The result of this model for the range of 0 - 4 PV for average pressure in the form of integral curve is shown in Figure 10.

Model results were compared with validated and published chemical compositional model results to demonstrate that the chemical compositional model equations were solved accurately. New simulator successfully provided well-correlated data when compared with the validated and published results (see Fig. 11).

As it can be seen from the above numerical analysis, the new and currently used formulation results are very much the same. In this work, through its application to the above-mentioned numerical experiments and comparisons with existing chemical compositional model’s numerical results, the newly developed formulation has proven to be practical and reliable. The main mechanism for oil recovery from fractured carbonate reservoirs is a combination of viscous, gravity and capillary forces. Capillary pressure and relative permeability curves are the main petrophysical properties affected by the wettability alteration. The capillary pressure shift towards positive values (more water-wet conditions) and the shift of relative permeability curves towards more ideal straight line water-wet conditions are a good indication of an efficient chemical EOR process. These processes can be modeled in the newly developed simulator for modeling chemical EOR processes.

Residual oil saturation does not decrease significantly due to small trapping number in gridblocks during chemical process. This process can be simulated by the alkali option in the new simulator with no effect on IFT and residual oil saturation.

## 5 Conclusion

The new chemical compositional model formulation was validated against existing chemical compositional simulator for imbibition test data using matrix carbonate rocks and coreflood cell tests. Numerical oil recovery findings for imbibitions and coreflood cell tests are in good agreement with observed results in UTCHEM.

Through its application to the numerical experiment using a wettability alteration model and comparisons with existing chemical compositional model’s numerical results, the new formulation has proven to be practical, reliable and more stable.
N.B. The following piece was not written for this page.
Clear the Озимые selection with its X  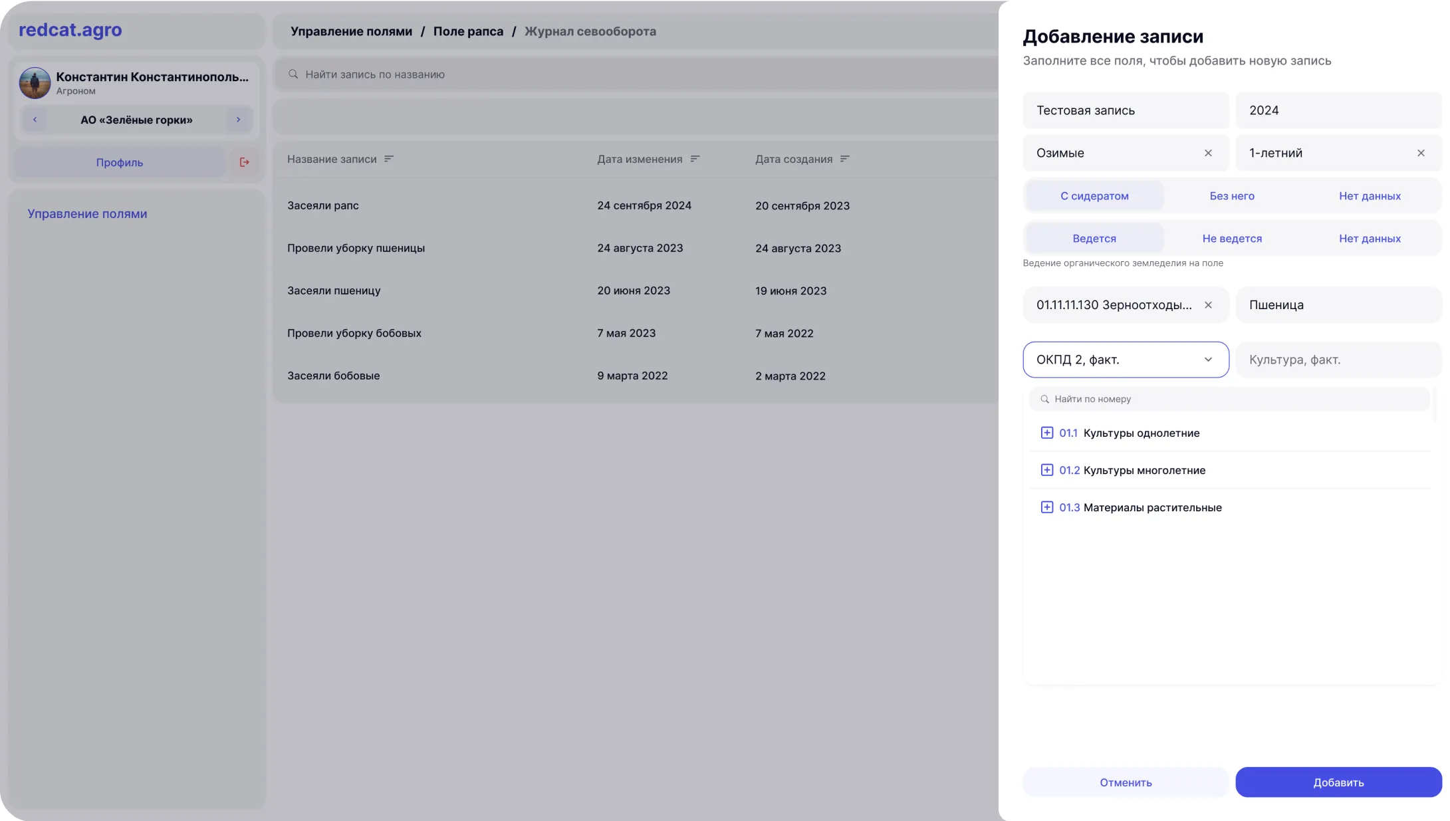pos(1208,153)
Test cases’ results of water and alkaline floods in a 3D fractured block were successfully compared with corresponding results from UTCHEM simulator. Very good match between the currently used chemical compositional model and the new model formulations’ results was obtained.

This research work was financially supported by the Ministry of Education and Science of the Republic of Kazakhstan under grants No. 1735/GF4 and No. 0128/GF4.